Problem statement: What is needed here is an exact printout of the data, with no pictures included.

-.-.-

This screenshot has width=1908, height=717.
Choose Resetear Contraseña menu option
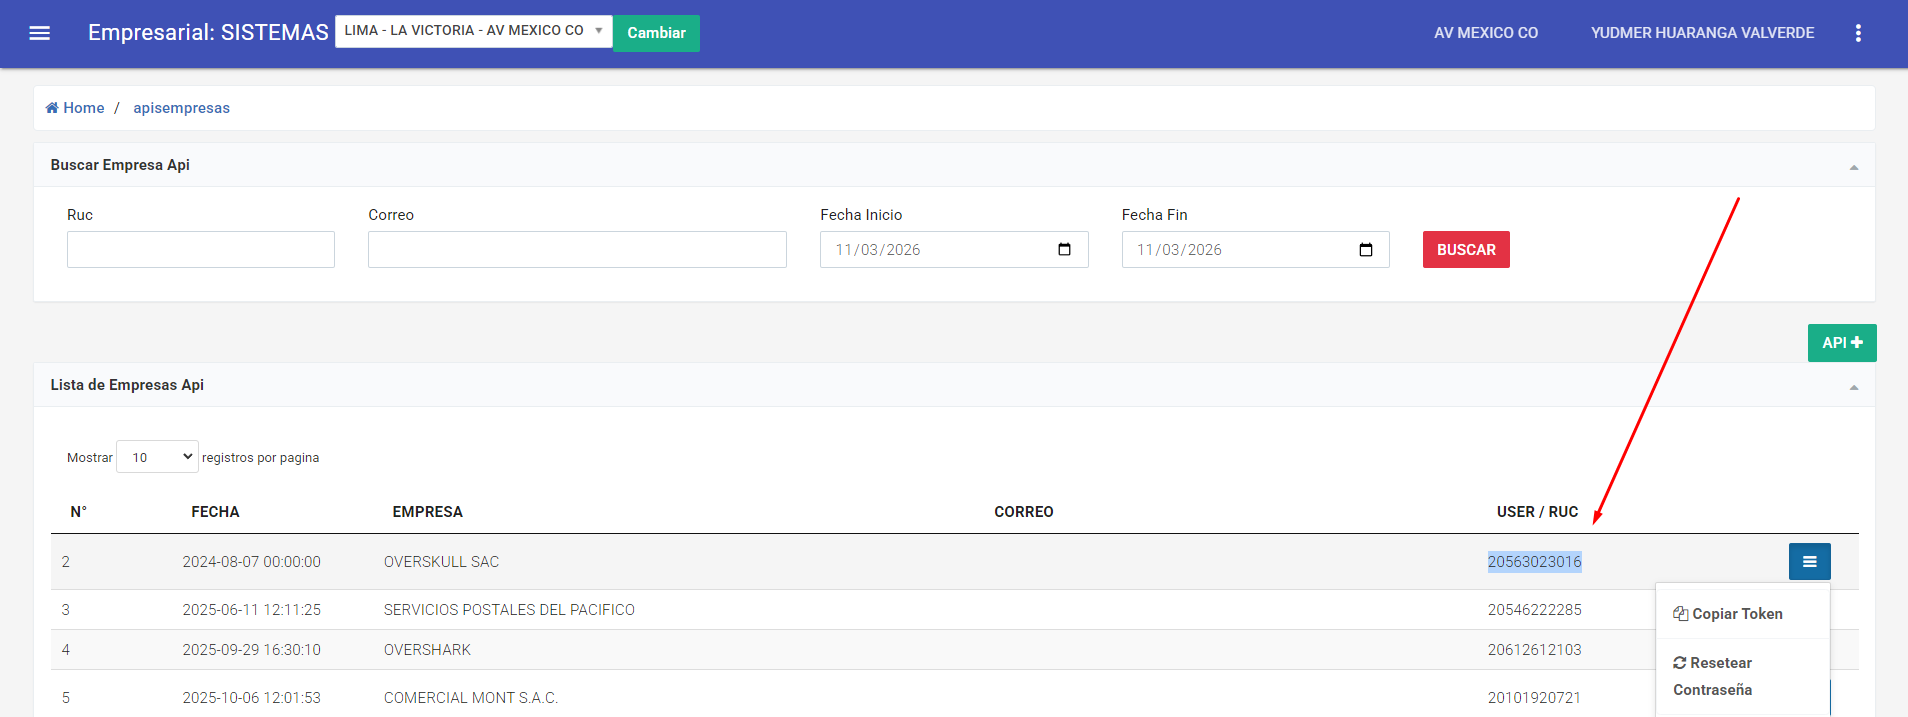tap(1713, 676)
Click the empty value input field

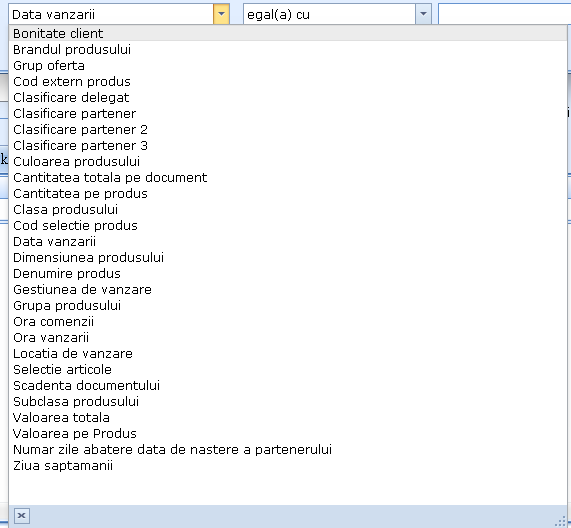pyautogui.click(x=504, y=14)
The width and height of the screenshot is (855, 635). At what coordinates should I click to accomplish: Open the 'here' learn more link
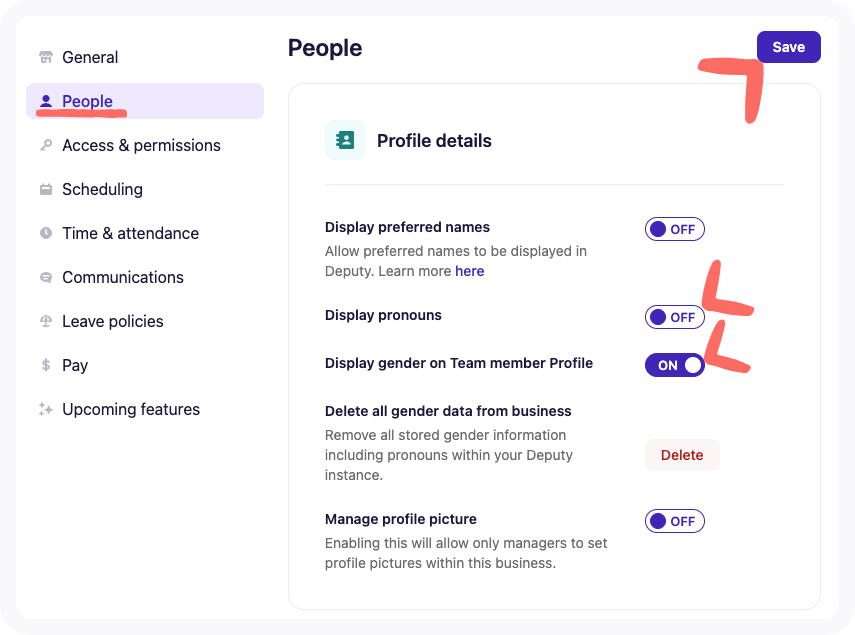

-.-.-

Result for this exercise:
This screenshot has width=1908, height=717.
Choose Resetear Contraseña menu option
tap(1713, 676)
Click the empty value input field

pyautogui.click(x=504, y=14)
The width and height of the screenshot is (855, 635). At what coordinates should I click to accomplish: Open the 'here' learn more link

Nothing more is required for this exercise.